Augmented by industrially-beautiful music that is deeply redolent of mood and menace, the film never flags once, delivering up a viscerally frightening tale that comes complete with some delightfully clever visual flourishes (holed up in a hospital, the first sign someone in the team passes is for the Dept of Immunology) and ironic touchstones (Melanie wild, guttural next generation have chosen a library in which to roost, the tribal new and the educated though doomed old sitting cheek-by-jowl).
Sporting a slimmed-down narrative that proves Carey is one of those rare authors who’s able to step away from his material and take what is needed for a visual medium and discard the rest, The Girl with All the Gifts, bristles with a foreboding sense that none of this will end well, never more so than when the team, silent as church mice, and sloth-like in movement so as not to trigger their flesh-hungry enemy, are edging their way through a throng of silent, tomb statue-like Hungries who stand silent and still when not in threatening motion.
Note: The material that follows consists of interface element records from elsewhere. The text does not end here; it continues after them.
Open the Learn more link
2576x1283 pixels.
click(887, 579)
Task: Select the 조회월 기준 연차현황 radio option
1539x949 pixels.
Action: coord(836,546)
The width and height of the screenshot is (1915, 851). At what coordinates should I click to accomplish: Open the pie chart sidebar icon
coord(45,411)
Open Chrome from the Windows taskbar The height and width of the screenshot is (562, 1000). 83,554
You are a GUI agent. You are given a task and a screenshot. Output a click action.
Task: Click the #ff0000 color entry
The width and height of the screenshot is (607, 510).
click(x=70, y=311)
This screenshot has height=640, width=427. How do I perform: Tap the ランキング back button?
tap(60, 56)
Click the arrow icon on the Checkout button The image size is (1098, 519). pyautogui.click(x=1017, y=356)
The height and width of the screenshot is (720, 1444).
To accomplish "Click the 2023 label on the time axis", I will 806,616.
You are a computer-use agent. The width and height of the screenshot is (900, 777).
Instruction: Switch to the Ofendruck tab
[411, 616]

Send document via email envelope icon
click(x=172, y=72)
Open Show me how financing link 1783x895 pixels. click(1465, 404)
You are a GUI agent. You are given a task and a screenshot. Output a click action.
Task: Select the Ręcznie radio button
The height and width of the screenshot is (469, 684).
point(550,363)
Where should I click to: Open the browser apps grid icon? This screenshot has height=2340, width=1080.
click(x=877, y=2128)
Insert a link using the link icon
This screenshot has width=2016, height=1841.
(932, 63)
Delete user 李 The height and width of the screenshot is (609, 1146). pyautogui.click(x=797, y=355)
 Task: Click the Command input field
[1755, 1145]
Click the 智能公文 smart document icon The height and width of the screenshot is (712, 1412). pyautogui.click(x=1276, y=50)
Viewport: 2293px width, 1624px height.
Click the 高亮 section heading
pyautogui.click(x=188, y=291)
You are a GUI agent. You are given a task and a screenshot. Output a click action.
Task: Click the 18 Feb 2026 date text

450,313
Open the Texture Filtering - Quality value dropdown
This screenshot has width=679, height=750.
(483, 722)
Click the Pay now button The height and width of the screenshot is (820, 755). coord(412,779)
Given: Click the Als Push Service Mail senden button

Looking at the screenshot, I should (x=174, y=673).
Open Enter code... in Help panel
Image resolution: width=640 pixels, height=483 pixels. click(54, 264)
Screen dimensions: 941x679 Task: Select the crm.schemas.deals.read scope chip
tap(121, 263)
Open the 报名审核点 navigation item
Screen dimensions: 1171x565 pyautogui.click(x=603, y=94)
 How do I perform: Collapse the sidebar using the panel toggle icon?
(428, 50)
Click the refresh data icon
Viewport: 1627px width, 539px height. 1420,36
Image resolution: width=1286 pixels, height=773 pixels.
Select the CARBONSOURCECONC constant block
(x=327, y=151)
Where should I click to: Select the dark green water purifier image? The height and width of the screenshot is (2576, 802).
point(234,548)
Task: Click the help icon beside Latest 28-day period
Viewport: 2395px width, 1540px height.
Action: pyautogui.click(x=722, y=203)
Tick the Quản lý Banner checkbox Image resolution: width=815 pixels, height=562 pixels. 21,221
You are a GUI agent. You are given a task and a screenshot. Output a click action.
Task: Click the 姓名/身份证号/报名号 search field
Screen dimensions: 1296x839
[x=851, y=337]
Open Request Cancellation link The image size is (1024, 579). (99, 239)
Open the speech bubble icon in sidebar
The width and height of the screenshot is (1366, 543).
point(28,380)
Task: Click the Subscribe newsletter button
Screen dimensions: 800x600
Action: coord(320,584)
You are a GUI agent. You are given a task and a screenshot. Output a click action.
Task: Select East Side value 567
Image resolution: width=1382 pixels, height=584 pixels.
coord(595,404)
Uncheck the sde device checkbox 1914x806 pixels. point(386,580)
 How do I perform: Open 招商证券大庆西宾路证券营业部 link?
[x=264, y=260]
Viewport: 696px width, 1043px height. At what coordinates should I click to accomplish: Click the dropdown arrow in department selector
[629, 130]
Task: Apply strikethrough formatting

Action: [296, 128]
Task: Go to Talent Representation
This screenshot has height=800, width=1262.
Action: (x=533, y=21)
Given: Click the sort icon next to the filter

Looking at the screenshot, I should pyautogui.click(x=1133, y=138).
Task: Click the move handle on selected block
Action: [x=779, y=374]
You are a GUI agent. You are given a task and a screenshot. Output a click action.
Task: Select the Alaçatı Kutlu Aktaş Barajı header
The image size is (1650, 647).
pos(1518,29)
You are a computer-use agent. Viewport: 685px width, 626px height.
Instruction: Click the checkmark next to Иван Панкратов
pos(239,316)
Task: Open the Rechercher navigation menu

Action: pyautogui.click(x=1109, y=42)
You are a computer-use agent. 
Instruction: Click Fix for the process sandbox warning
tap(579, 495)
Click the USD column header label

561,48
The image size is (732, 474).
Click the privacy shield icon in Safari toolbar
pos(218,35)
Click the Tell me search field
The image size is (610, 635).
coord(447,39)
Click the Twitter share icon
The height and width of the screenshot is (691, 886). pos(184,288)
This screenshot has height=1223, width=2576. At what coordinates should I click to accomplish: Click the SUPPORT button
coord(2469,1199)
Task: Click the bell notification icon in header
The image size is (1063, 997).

Both a striking visual reminder that humanity long ago lost the fight for sheer numbers and influence to the undead, and gripping, edge of your seat storyelling, this scene encapsulates much of what makes McCarthy’s spare, gritty zombie thriller so compellingly watchable.
It is moralistic without being preachy, unsparingly bleak while never surrendering its humanity, which finds its home in the touching relationship between Melanie and Miss Justineau, and hopeful when, for all intents and purposes, optimism is a spent force, long lost to despair and a grinding sense that everything is irredeemably lost.
Sporting a look and feel that suggests a world in freefall decay, and possessed of the kind of sparse but emotionally-evocative storytelling that grips you from the get-go, The Girl with All the Gifts is proof positive that’s there not just something new to say about zombies, but that’s the end of all things for humanity, may not be the end of all things after all.
You just have to know where to look, right Melanie?